Disposing of Invasive Plants in Harpswell
By Jeff Stann
Invasive plants can be a nuisance, and disposing of them must be done carefully. Their seeds, roots, and other parts can re-sprout, and form new plants and make homeowners’ lives difficult. Here’s some advice from the A. Dennis Moore Recycling and Transfer Station and the Harpswell Invasive Plant Partnership.
Invasive plants are plants that are not native, spread aggressively, and cause economic, environmental, or health damage. There are many of them in Harpswell that choke out native vegetation and reduce wildlife, damage pastures, and harm humans. (Did you know that Japanese Barberry attracts ticks, for example?)
The procedure for disposing of invasive plants in Harpswell is to bag them securely in plastic bags and dispose of them in the general trash dumpster in the Transfer Center at the top of the hill. (Remember to weigh in and out when dumping there!) The trash is then placed in a landfill, and the invasives are unable to re-sprout and spread.

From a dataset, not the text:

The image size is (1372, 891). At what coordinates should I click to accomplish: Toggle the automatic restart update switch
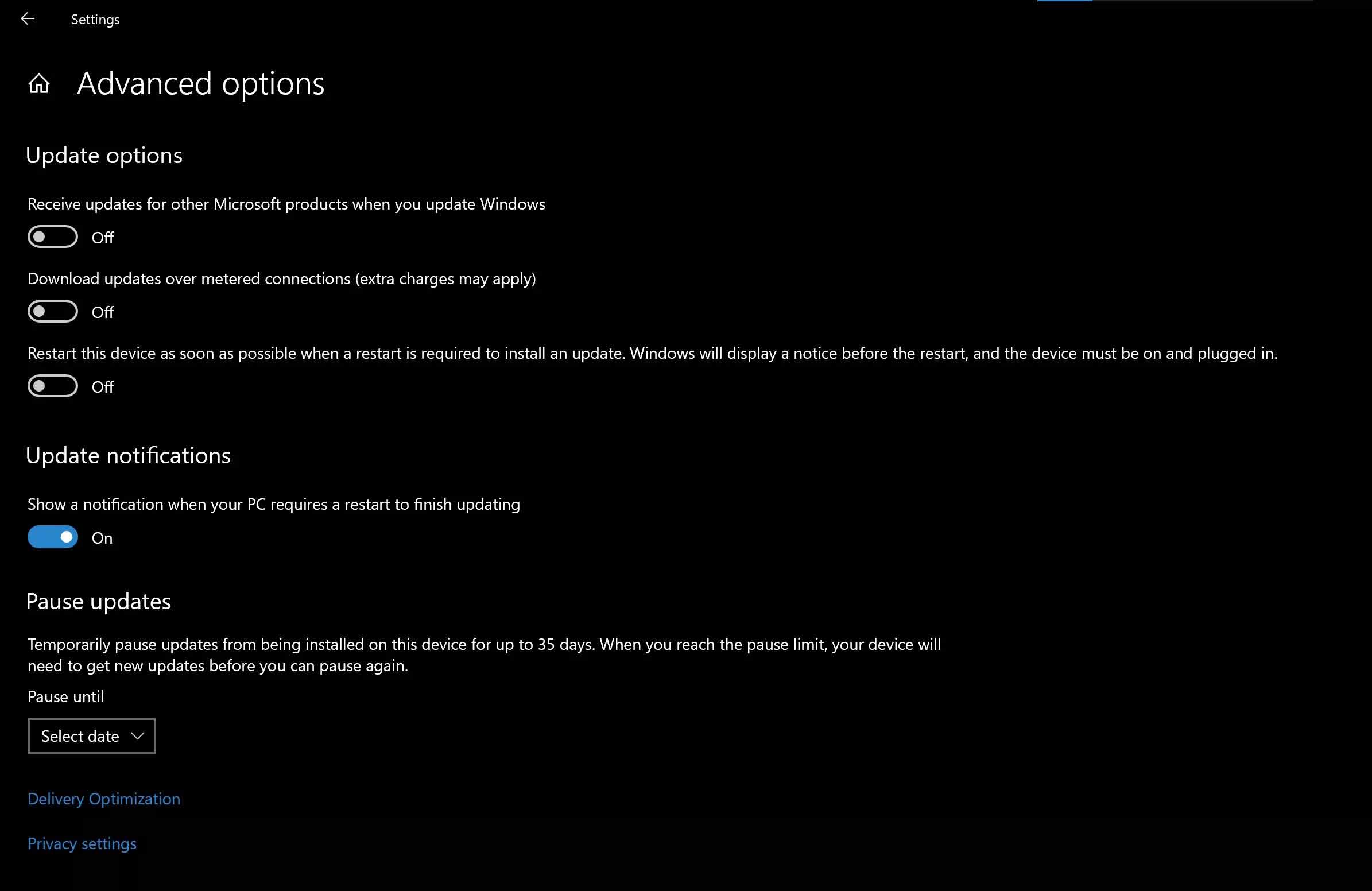53,386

In the case of shrubby invasives, it’s particularly important to dispose of them by bagging when they have fruit in late summer or fall. If you’re digging out or cutting large shrubs like barberry in the spring it may be difficult to bag them, but if they don’t have fruit, you can leave them on site, with their roots not touching ground so they don’t re-root. In the case of non-woody plants like Purple Loosestrife and Japanese Knotweed (bamboo), it’s best to bag them, since their seeds are hard to control and bits of vegetative matter can re-root.
Late April and early May is the easiest time to spot invasive woody plants like Japanese Barberry, shrub honeysuckles, Autumn Olive, and Asiatic bittersweet, because they leaf out a week or two before native plants. You can get them before they produce more fruit.